The Frick’s High-Tech, Old Master Remix
Yesterday, an immaculate replica of Ambrosius Bosschaert’s Vase with Flowers in a Window (ca. 1618) appeared to come alive at the Frick Collection. Like a talking painting from Harry Potter, the flowers swayed with the wind and the daylight in the background grew brighter as time passed. Morning dew on the flowers evaporated. The water level in the vase slowly diminished. A snail in the lower-right corner of the composition emerged from his shell and leisurely inched his way out of the frame.

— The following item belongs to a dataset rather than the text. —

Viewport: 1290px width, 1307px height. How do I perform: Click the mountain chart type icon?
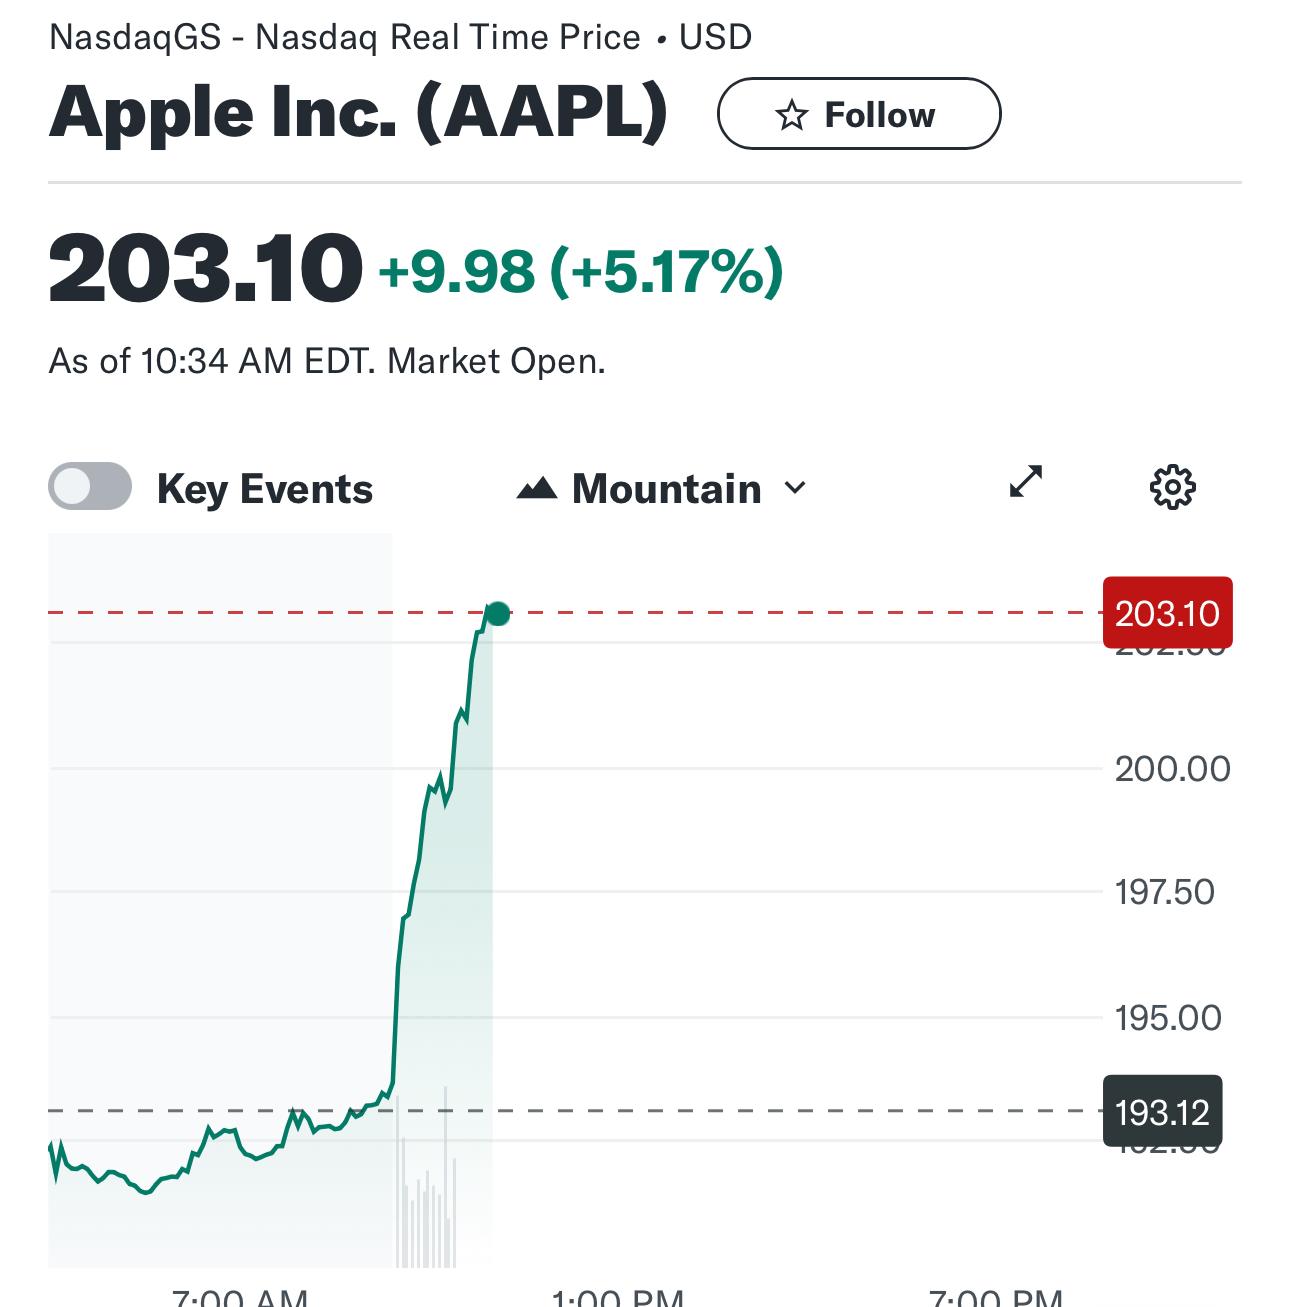click(x=537, y=488)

The work, titled Transforming Still Life Painting (2012), is a looping, 3-hour animated film by British artist-duo Rob and Nick Carter. The first digital artwork to ever be shown at the Frick, Transforming Still Life Painting simulates the effects that 24 hours of real-life elements—water, sunlight, wind—would have had on Bosschaert’s flowers. The film depicts the scene through a modern lens, just as Bosschaert’s original materials reflected his own time. “Computer-generated imagery is our form of reality,” says Nick. “This is what we see everyday.”

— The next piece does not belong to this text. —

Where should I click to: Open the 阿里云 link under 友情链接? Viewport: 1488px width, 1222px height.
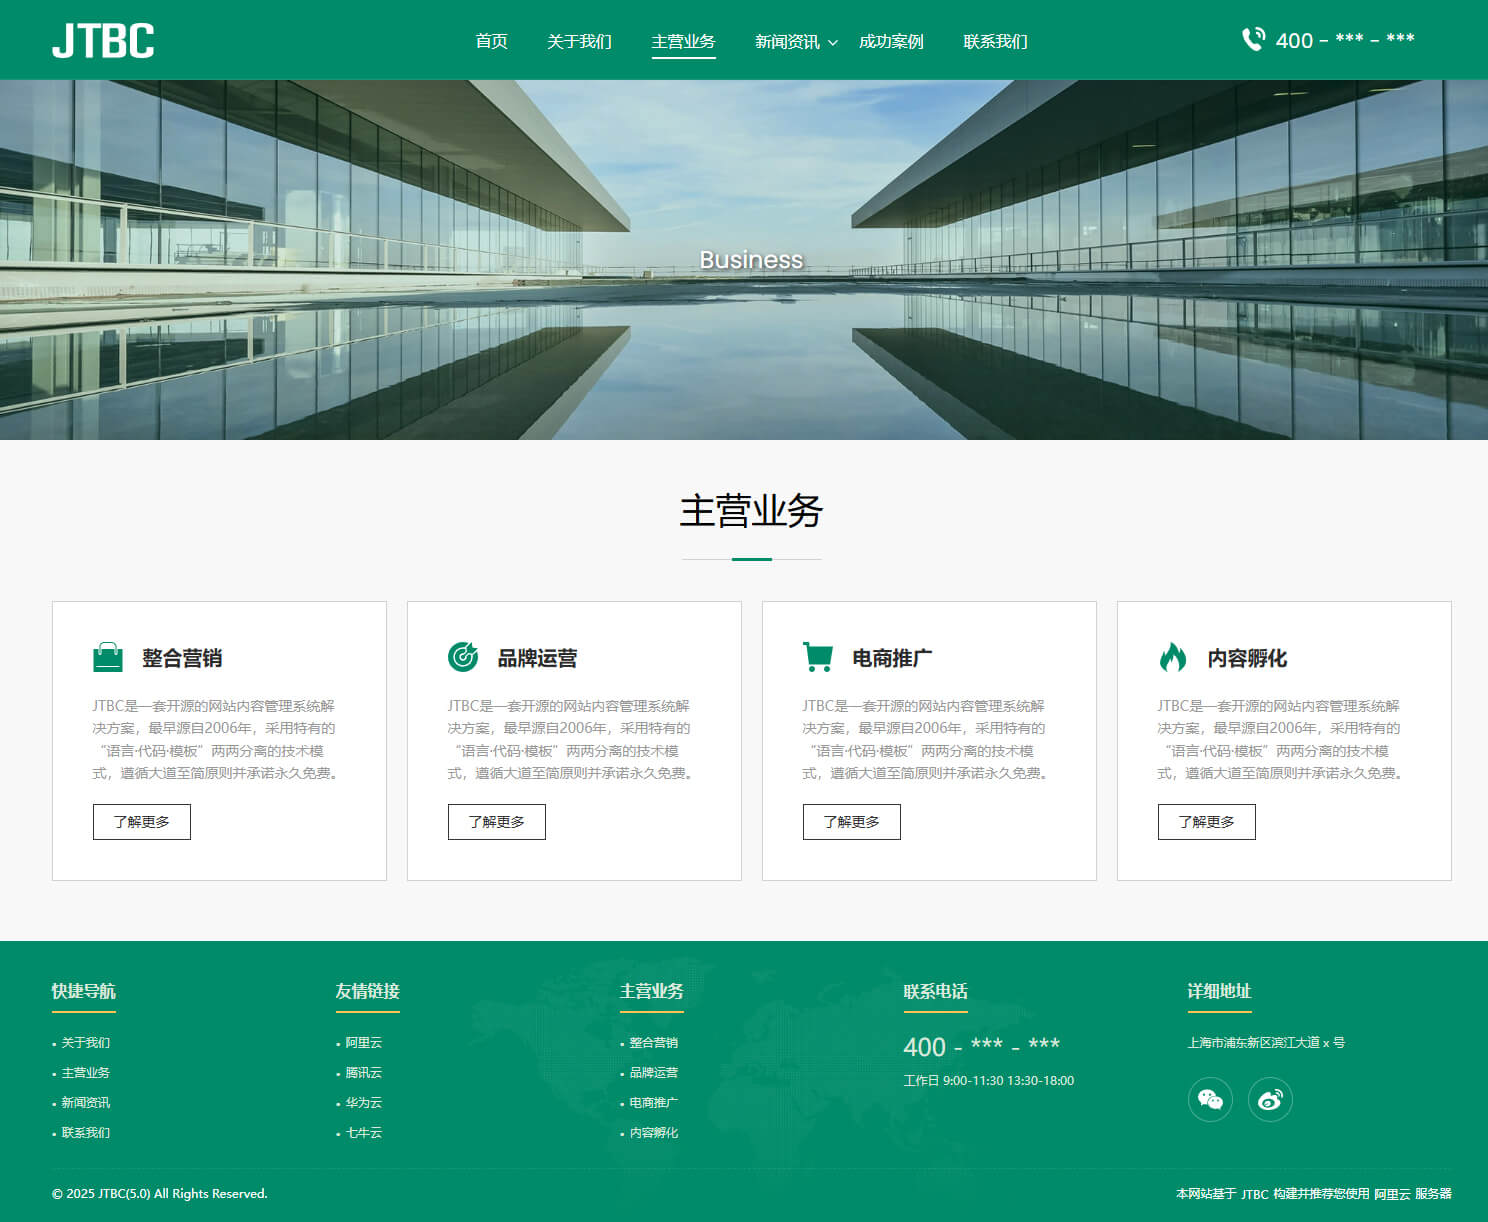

The piece is being presented in conjunction with the Frick’s new exhibition “Vermeer, Rembrandt, and Hals: Masterpieces of Dutch Painting from the Mauritshuis.” The show opens today and features a selection of paintings on loan from the Mauritshuis museum in the Hague, which is temporarily closed for renovations. The loan includes such treasured Golden-Age artworks as Vermeer’s Girl with a Pearl Earring (ca. 1665) and The Goldfinch (1654) by Carel Fabritius. Read the full article on artnews.com!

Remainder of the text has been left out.